Considering the vote, Krebs, president of the Washington/Baltimore Local of AFTRA, said, "So be it. And good riddance."

His mixed feelings match the mix of possibilities and opportunities facing the two unions' majority who voted to combine. Leadership at both cite the vote as a mandate by clear majorities toward increasingly joining forces and are already hinting, sources say, of another vote.

At AFTRA, though, the enthusiasm toward merger is at least somewhat offset by burnout from coming so close to meeting the goal—and committing resources to organizing, campaigning and voting—but not quite winning.

"It's expensive," says NPR Morning Edition
host Bob Edwards, an AFTRA national vice president. "Meetings, campaigns … they drain our resources. This was nine months of work."

And while another vote is clearly on the minds of AFTRA members, led by its president, John P. Connolly, sources indicate that the union is not likely to commit any time soon to another campaign unless SAG first demonstrates a tangible and binding commitment toward merger. Then, sources say, an AFTRA vote would seal the deal.

Although current leadership is likely to keep the merger on the table, a changed SAG leadership might not. Actress Valerie Harper, who has been defeated twice for SAG president, will sit out the next election, but Kent McCord and running mate Esai Morales will challenge SAG President and leading merger proponent Melissa Gilbert and actor James Cromwell, a board member who will run for secretary-treasurer. Like Harper, McCord and Morales opposed the merger.

Meanwhile, the unions will go forward together in representing actors in commercials over the next several weeks. The last negotiation between the two sides in 2000 included a six-month strike before an agreement was reached.
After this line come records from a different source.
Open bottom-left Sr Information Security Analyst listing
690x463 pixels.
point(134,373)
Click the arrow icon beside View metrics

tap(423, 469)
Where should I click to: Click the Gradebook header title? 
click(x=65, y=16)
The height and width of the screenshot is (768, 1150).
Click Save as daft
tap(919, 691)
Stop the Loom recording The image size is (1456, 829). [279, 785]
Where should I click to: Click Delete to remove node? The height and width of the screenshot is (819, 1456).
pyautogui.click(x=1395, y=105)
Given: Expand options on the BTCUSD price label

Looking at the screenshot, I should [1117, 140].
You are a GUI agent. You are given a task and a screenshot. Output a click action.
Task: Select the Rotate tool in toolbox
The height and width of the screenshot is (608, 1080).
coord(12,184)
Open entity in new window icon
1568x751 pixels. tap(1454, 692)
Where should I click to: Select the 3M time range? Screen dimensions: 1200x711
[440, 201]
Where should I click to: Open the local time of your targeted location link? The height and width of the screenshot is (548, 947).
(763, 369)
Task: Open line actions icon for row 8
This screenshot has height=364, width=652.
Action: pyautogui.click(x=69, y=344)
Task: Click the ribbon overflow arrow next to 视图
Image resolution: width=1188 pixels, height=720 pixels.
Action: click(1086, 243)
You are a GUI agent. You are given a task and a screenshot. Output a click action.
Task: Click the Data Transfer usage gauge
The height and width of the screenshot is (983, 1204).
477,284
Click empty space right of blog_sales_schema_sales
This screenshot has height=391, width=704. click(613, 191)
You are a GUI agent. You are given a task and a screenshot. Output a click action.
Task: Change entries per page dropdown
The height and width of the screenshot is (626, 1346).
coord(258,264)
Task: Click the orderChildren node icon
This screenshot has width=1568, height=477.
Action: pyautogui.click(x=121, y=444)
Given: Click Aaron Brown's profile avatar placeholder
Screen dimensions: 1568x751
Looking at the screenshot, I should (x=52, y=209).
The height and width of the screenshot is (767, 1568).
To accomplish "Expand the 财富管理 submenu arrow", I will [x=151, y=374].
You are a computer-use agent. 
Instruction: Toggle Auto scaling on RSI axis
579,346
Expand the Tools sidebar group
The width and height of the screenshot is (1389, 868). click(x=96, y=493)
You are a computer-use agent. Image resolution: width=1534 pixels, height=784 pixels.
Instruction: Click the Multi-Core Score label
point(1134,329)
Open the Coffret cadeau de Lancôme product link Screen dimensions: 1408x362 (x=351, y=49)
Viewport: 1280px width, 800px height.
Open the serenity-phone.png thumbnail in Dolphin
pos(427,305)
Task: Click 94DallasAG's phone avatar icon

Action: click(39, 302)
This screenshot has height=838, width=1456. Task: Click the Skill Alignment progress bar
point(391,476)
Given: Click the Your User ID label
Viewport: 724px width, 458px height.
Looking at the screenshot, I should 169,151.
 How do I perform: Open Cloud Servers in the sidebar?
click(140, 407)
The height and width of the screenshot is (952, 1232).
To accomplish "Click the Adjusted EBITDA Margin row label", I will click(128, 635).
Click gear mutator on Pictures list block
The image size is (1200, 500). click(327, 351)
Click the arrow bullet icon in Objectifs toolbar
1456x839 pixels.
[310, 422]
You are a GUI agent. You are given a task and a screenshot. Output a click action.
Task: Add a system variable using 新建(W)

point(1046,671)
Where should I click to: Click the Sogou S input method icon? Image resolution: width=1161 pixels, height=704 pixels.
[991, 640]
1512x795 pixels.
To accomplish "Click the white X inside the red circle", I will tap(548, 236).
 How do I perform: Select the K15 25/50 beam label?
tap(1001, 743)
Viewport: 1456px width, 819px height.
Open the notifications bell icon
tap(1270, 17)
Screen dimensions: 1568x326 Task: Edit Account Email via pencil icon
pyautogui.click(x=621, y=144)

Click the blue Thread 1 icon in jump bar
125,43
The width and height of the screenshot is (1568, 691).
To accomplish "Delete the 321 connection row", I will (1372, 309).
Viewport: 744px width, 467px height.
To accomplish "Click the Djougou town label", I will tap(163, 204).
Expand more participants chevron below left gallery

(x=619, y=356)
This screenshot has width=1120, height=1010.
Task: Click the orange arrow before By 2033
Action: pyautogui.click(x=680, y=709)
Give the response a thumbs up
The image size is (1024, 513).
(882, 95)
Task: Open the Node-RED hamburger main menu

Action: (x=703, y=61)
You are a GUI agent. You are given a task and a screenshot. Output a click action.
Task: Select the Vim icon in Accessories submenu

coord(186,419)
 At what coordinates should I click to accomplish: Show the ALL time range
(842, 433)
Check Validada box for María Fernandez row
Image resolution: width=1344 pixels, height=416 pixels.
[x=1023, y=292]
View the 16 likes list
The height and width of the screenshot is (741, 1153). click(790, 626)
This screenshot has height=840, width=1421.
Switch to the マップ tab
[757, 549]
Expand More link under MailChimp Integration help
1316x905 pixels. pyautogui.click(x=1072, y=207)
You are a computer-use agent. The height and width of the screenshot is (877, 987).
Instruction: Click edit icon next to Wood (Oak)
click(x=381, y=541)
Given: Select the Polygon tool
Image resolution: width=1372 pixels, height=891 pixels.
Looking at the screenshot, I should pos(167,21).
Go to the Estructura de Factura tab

A glamorous but nonetheless grassroots coalition that included actors Harper, Elliott Gould, Frances Fisher, McCord and Morales and called itself "SaveSAG" won enough of the SAG electorate to derail the merger. Opponents feared that a new union, tentatively titled the Alliance of International Media Artists, would cost members their autonomy.

Proponents of consolidation cite the emergence of digital technology, and they fear that studios and other employers of actors will play one union against the other on jurisdictional issues.

Says Edwards, "Digital is now the great battlefield. And in the long run, one of these unions is not going to survive."